Right now, Farmer said, this initial stage of the clinical research is about showing that the surgery and stem cell treatment are safe. UC Davis plans to enroll 35 moms-to-be in this trial.
“We could not do any of this work any of this discovery, without the partnership of the women who have been willing to, frankly, in a way risked their lives for the advancement of their child and science,” she said.
The first baby and mother to go through the procedure have been identified only as Robbie, now a little over 12 months old, and Emily from Austin, Texas. Robbie was born Sept. 20, 2021, via C-section at 35 weeks and five days gestation. She weighed 5 pounds, 10 ounces and measured 19 inches long.
“She shouldn’t be able to move anything below the hips,” Emily said in a video that UC Davis Health released, “so to have hips and knees and ankles and toes, and to have good strength in all of them, too, is pretty, pretty wild. pretty unreal.”

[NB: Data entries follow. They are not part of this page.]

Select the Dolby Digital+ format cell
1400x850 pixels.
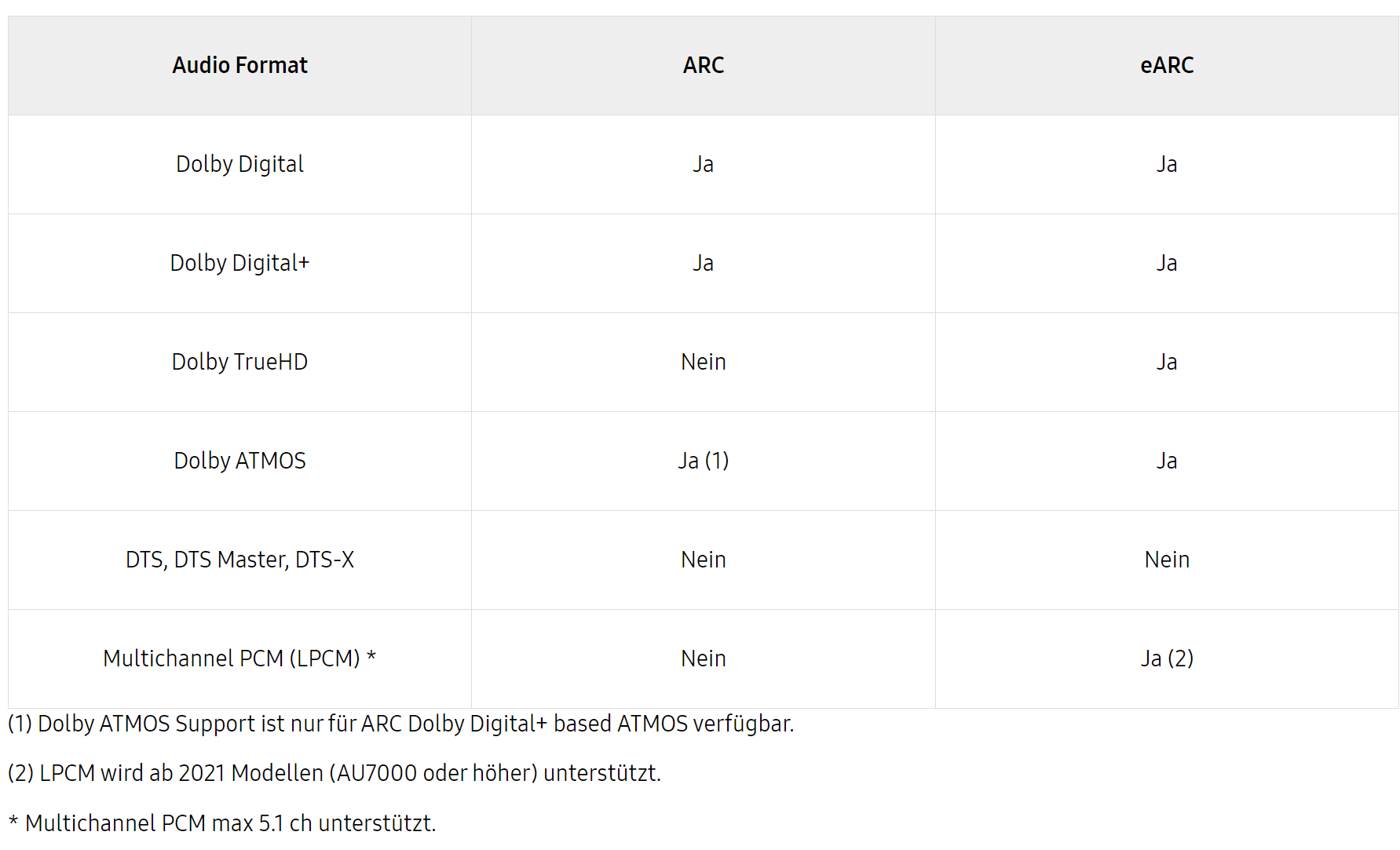(x=239, y=263)
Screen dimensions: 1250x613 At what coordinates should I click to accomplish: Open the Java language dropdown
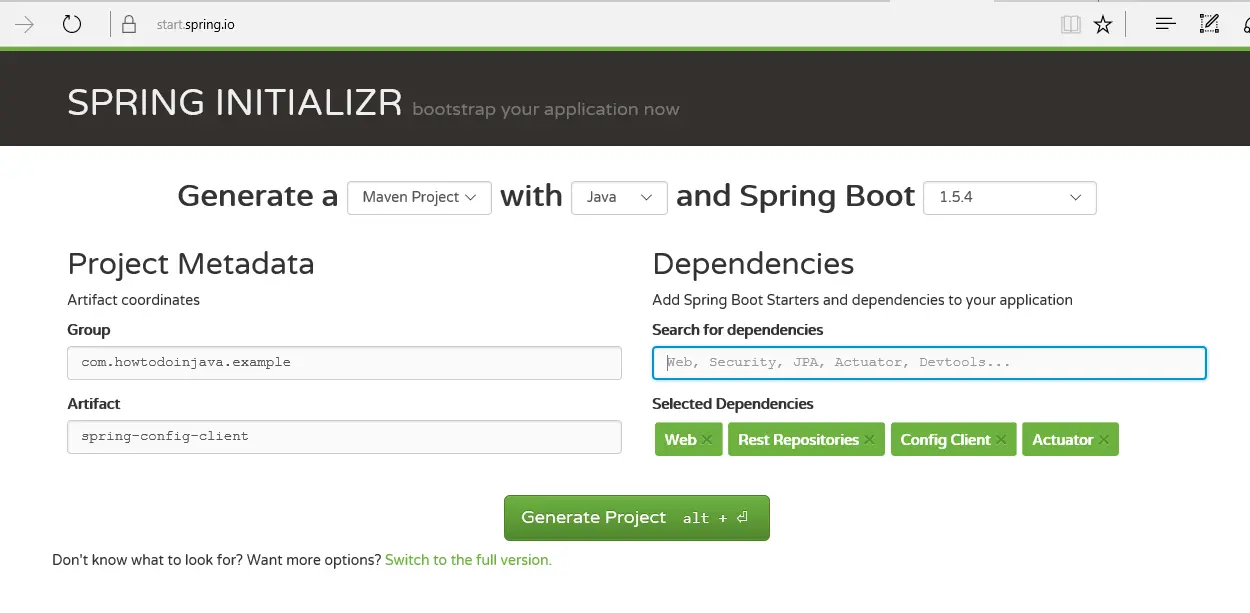click(x=619, y=198)
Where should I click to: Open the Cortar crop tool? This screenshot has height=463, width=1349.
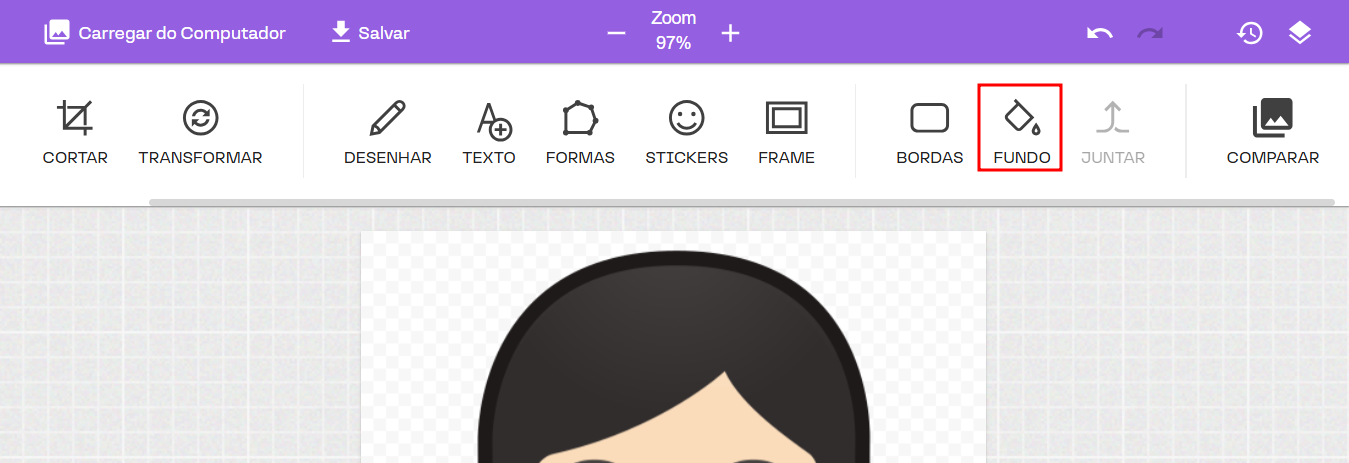coord(75,131)
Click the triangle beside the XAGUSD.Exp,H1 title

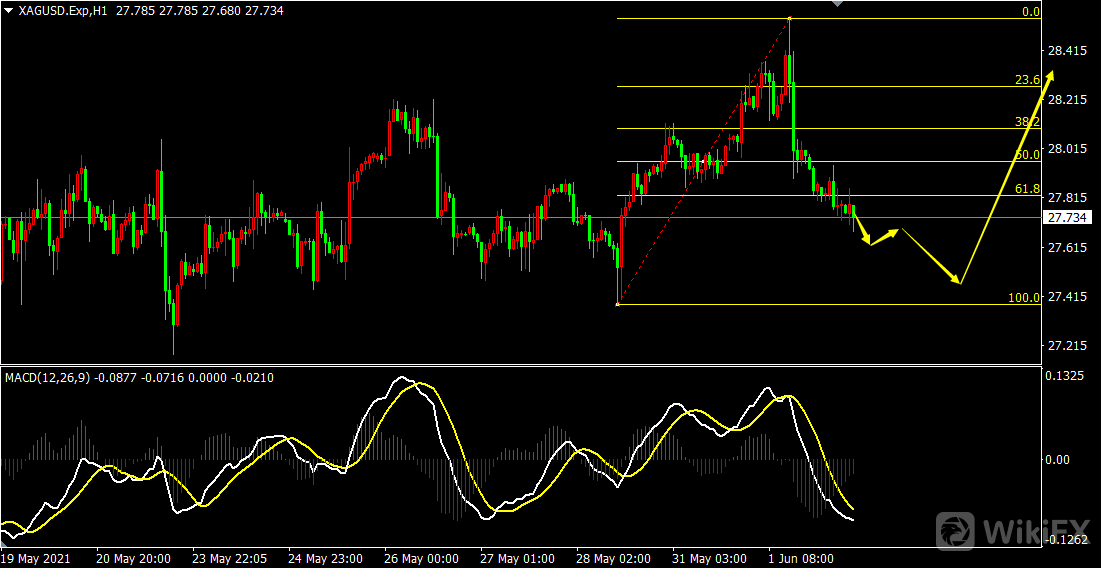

Farmer was one of the pioneers in using fetal surgery to reduce the neurological deficits caused by spina bifida. In the early 2000s, she participated in a clinical trial that showed that fetal surgery could reduce the neurological deficits caused by spina bifida. While many children from that study showed improvement, they still required wheelchairs or leg braces.
Farmer continued to explore ways to improve outcomes and recruited bioengineer Aijun Wang to determine whether the use of stem cells or other methods of bioengineering could achieve new breakthroughs. Farmer also teamed with fetal surgeon Shinjiro Hirose to further advance the field of fetal surgery in utero and during the birth process.
How team tested stem cell treatment
Wang and Farmer led a team who spent more than 10 years studying the use of human stem cells in sheep and dogs, searching for the right stem cells to use, the best way to implant them and the best surgical techniques.
“When the baby sheep who received stem cells were born, they were able to stand at birth and they were able to run around almost normally. It was amazing,” Wang said.
They later tried their techniques on a pair of English bulldogs: Darla and Spanky. Spina bifida is a common birth defect in this breed, often leaving the dogs with little function in their hindquarters. Darla and Spanky were able to walk, run and play by the time of their post-surgery re-check at four months.
Wang and Farmer were able to move into safety studies in humans after getting this and other research under their belt and after securing a $9 million grant from the California Institute for Regenerative Medicine, the stem cell agency voters created in 2004 through Proposition 71.
UC Davis trial helped Texas mom
New mother Emily said she and her husband Harry did not expect any pregnancy complications when they learned they were expecting their first child. Then came the news about Robbie’s condition. Fortunately, that same day, Emily also learned about the UC Davis Health trial.
It’s formally known as the “CuRe Trial: Cellular Therapy for In Utero Repair of Myelomeningocele.” Pronounced my-low-ma-nin-jo-seal, it is the most serious type of spina bifida and it’s what Robbie had.
With this condition, a part of the baby’s spinal cord and nerves sit in a sac of fluid that pokes out of an opening in the back. Even when repaired with fetal surgery, the condition still can affect how people who had it go to the bathroom, whether they have feeling in their legs or feet, and whether they can move their legs.
Faced with this prognosis for her daughter, Emily said the decision to take the risk of surgery was easy to make. She ended up having to make a temporary move to Sacramento for the fetal surgery and then for weekly follow-up visits during her pregnancy.
The researchers are collecting data on Robbie and the other babies they treat and will release the information on how they are doing when the study reaches certain milestone dates. They plan to follow the children for six years.
“This experience has been larger than life and has exceeded every expectation. I hope this trial will enhance the quality of life for so many patients to come,” Emily said. “We are honored to be part of history in the making.”